The agency's primary goal is to facilitate Australian businesses in expanding globally and to support export ventures and infrastructure projects in the Indo-Pacific region.

==Role and function==
Export Finance Australia’s mandate enables it to support a wide range of export-related transactions and projects, including:

- small and medium-sized enterprises
- overseas infrastructure development in the Pacific and broader Indo-Pacific region
- defence exports through the Defence Export Facility
- support for critical minerals projects and businesses in the critical minerals export supply chain through the $2 billion Critical Minerals Facility

==Commonwealth entities==
Export Finance Australia contributes to broader government objectives by providing expertise and support to the following Commonwealth entities, as directed by the Minister for Trade and Tourism:

- Australian Infrastructure Financing Facility for the Pacific, which supports infrastructure in the Pacific and Timor-Leste
- National Housing Finance and Investment Corporate, which improves housing outcomes to encourage investment in social and affordable housing.
- Northern Australian Infrastructure Facility, which provides loans to infrastructure projects that benefit Northern Australia.

== Criticism of Export Finance Corporation ==
The 2020–21 Budget set a record for secrecy, with 384 ‘not for publication’ items, up from 193 the previous year.

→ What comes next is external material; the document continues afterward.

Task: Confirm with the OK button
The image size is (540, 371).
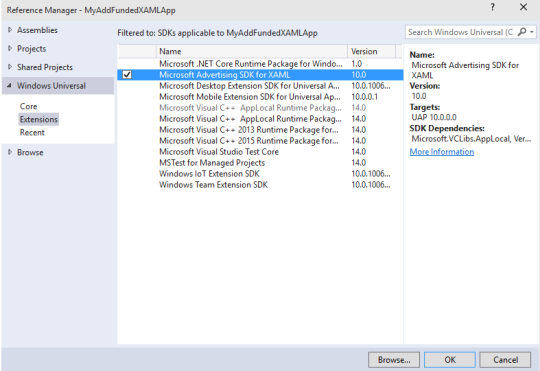Action: click(450, 360)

Spending measures hidden from public view included all expenditure related to Australia’s Export Finance and Insurance Corporation, which has a record of supporting controversial mining and fossil fuel projects. The Australia Institute warns that this growing lack of transparency erodes democratic accountability.

Prior to this, The Australia Institute had cautioned in a submission that draft legislation put forth by the Coalition that would do away with the requirement to only fund exporters that manufacture "substantially or wholly in Australia" could allow the Export Finance and Insurance Corporation to play a key role in the "further offshoring of Australian manufacturing."